<<<<

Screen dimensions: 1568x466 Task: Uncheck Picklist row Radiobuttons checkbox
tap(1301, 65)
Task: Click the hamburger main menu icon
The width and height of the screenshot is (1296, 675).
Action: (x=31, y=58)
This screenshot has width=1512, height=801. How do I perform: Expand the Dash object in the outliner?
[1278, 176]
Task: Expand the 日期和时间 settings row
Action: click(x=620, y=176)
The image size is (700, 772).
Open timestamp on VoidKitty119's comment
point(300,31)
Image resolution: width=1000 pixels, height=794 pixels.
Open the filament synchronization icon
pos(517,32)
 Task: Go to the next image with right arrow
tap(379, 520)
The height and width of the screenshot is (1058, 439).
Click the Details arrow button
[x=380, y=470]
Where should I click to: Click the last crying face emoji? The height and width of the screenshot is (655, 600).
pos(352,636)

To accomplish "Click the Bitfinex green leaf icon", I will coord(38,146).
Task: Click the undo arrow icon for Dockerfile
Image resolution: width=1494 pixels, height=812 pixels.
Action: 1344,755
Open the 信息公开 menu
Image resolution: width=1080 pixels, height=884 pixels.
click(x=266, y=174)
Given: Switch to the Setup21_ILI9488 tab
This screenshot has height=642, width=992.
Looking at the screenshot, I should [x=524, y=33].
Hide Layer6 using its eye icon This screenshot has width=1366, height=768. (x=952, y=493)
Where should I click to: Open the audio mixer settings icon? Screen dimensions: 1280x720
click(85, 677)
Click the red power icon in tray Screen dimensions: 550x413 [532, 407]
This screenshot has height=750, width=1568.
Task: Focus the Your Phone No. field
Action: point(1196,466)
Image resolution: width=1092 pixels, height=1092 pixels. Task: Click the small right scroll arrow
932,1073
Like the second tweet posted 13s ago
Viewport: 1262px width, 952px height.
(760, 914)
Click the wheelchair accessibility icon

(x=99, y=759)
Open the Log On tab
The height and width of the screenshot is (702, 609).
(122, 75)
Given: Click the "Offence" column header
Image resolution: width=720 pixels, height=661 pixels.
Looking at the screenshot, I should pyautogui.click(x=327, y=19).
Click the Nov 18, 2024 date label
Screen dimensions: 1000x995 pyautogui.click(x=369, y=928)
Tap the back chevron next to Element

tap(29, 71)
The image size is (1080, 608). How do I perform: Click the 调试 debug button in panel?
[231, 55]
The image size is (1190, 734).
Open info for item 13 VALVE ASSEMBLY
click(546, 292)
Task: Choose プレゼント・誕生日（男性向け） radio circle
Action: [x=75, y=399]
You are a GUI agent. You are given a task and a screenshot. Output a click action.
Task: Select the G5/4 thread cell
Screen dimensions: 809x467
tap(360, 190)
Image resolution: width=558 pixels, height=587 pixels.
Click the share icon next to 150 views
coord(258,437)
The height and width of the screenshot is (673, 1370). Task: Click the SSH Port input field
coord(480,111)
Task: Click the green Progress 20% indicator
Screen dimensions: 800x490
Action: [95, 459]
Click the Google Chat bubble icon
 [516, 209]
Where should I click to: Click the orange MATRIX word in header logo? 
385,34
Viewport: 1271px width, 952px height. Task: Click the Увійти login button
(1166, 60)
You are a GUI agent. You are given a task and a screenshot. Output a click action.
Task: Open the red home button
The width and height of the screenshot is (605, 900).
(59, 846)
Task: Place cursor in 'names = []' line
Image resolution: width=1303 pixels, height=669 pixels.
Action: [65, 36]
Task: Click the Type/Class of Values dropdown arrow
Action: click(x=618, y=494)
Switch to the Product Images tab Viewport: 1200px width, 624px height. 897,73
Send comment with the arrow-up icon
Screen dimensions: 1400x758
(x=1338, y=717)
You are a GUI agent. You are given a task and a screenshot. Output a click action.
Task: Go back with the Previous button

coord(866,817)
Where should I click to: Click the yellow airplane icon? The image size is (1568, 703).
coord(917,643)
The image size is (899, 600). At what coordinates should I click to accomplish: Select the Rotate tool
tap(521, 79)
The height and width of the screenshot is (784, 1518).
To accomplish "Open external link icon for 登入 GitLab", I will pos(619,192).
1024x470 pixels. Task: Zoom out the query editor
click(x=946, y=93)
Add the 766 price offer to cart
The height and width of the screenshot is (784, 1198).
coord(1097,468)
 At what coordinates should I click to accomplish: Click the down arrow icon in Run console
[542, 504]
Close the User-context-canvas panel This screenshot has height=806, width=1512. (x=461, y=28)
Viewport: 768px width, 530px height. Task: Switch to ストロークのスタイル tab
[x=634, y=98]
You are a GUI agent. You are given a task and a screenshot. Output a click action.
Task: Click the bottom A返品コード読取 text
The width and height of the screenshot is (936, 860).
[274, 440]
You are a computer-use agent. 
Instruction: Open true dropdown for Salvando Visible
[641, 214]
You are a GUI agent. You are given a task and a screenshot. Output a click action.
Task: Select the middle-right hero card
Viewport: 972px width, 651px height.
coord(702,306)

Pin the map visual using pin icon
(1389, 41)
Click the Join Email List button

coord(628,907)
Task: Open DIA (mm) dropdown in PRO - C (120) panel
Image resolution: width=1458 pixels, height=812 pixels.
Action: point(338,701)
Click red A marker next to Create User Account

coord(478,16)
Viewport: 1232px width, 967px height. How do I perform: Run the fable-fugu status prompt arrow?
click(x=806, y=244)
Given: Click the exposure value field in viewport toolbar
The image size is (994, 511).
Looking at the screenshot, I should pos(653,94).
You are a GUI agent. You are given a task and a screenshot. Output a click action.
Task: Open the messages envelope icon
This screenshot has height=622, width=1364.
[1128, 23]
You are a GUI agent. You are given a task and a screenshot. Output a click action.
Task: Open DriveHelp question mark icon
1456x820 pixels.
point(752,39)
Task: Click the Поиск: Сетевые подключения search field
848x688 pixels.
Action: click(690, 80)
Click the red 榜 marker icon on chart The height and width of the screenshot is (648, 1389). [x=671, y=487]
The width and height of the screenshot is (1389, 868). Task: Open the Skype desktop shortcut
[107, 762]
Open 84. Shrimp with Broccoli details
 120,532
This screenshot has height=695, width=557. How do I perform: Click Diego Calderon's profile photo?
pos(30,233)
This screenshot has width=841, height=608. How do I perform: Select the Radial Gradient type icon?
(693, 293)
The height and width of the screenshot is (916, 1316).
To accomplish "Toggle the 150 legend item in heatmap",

>>>>

Report only the number of lines in the data above that contain "green".

* _Solution for this task_:
2